Kim went on to say, "Our mission is to assist patients who don't have many or any pharmaceutical alternatives, and it’s an empowering challenge to craft cutting-edge solutions for rare illnesses. This is a path Takeda, as a hematology pioneer, has been following for over seven decades. We are now elated to increase our commitment to the rare disease populace by introducing ADZYNMA, the first FDA-sanctioned medicinal choice for those battling cTTP."

Spero R. Cataland, M.D., an internal medicine professor at Wexner Medical Center at The Ohio State University, weighed in, stating, "Over the past several decades, substantial strides have been made in comprehending the association between ADAMTS13 shortage and cTTP. This has finally led us to a period where we have an FDA-validated treatment option for individuals living with this uncommon condition.”

"ADZYNMA gives patients a supplement for their deficient ADAMTS13 enzyme while offering a commendable effectiveness and safety pattern.

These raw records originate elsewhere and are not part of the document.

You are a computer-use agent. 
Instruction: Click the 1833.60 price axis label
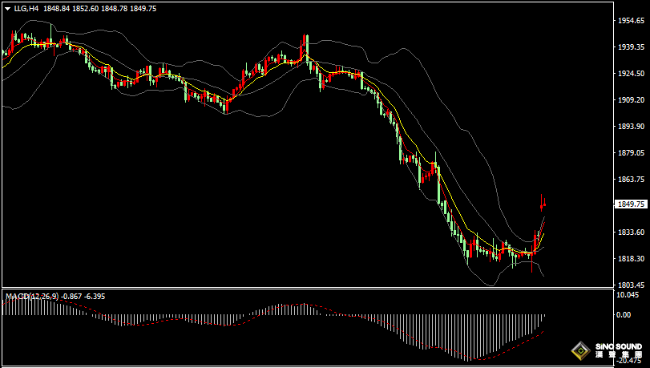pos(629,233)
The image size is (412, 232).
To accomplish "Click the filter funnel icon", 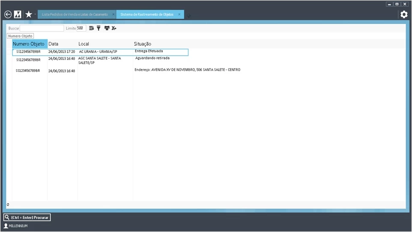I will 99,28.
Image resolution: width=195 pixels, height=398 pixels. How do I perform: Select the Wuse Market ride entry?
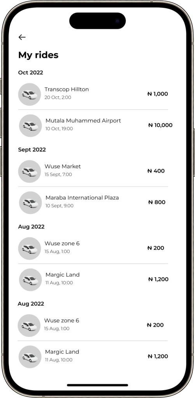pyautogui.click(x=93, y=171)
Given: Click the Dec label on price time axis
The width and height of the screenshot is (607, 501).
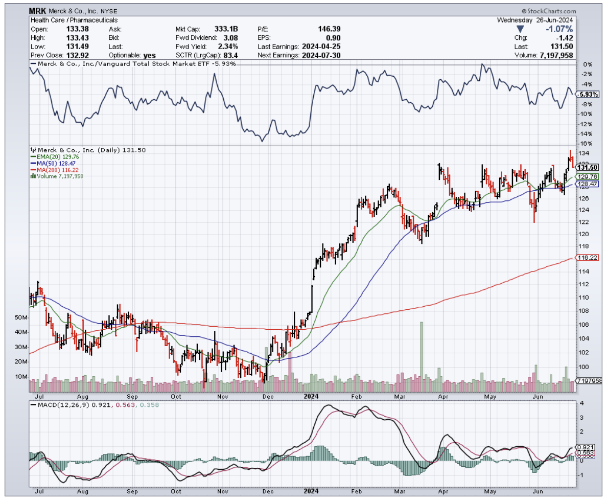Looking at the screenshot, I should click(267, 396).
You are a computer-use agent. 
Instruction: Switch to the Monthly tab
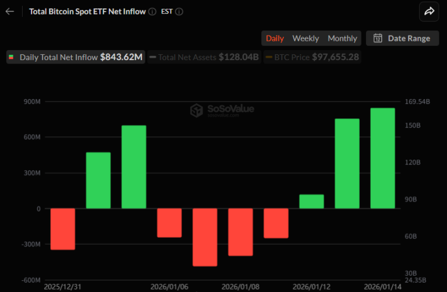[x=342, y=38]
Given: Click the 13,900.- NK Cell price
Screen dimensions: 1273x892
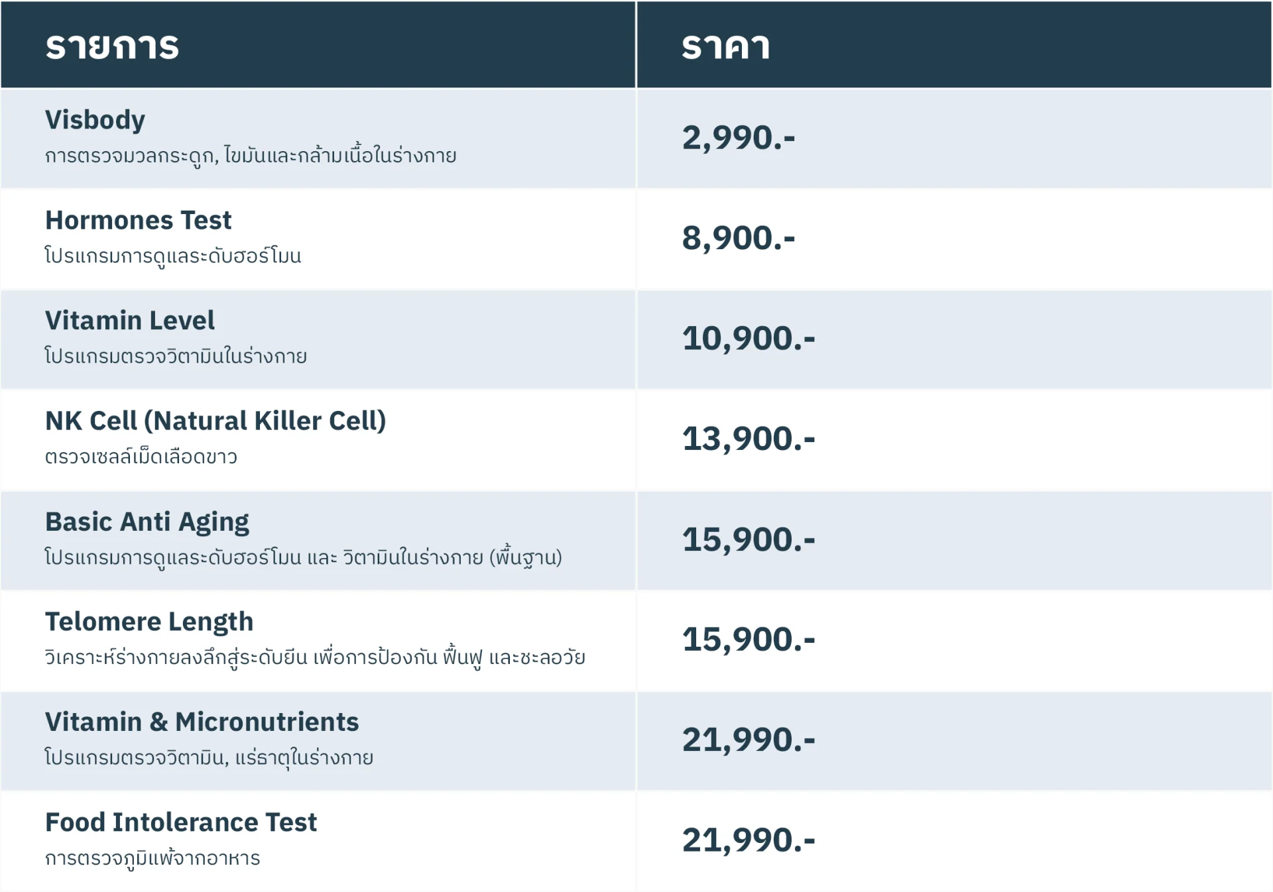Looking at the screenshot, I should 748,439.
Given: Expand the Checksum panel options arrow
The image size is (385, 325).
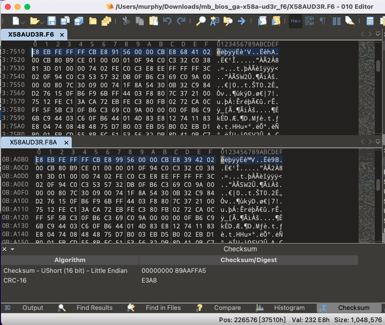Looking at the screenshot, I should 12,249.
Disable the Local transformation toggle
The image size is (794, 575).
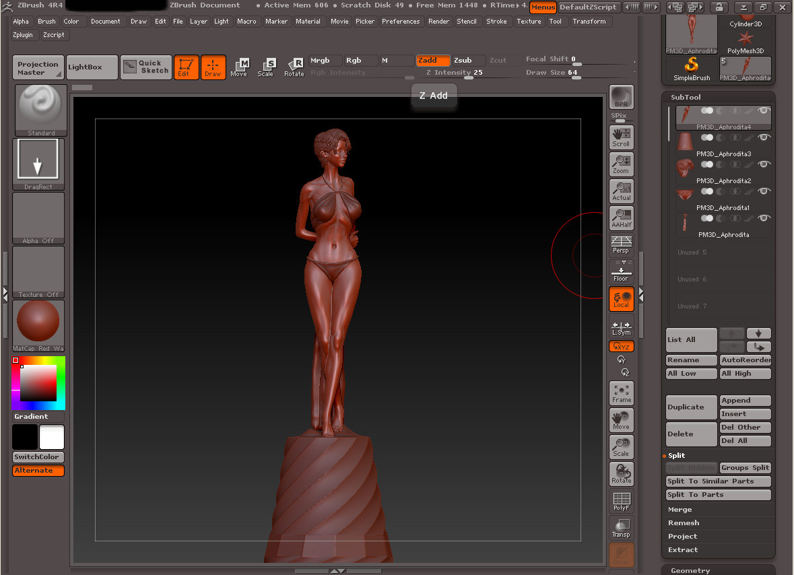(621, 299)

It also necessitates less time and volume for administration in contrast to the existing plasma-powered therapies. This day signifies a great accomplishment, opening up new avenues for the cTTP patient community," added Cataland.

FDA's endorsement of ADZYNMA was a result of holistic evidence based on the review of Phase 3 trial's data on efficacy, pharmacokinetics, safety, and tolerability, and the follow-up study of cTTP.

In the stage 3 clinical trial, patients were given a 40 IU/kg dosage of ADZYNMA IV or a plasma-based therapy biweekly or weekly based on the protocol they were initially registered under for the first six months. They then proceeded to an alternative therapy for the next six months, and all patients were subjected to ADZYNMA for the concluding six months.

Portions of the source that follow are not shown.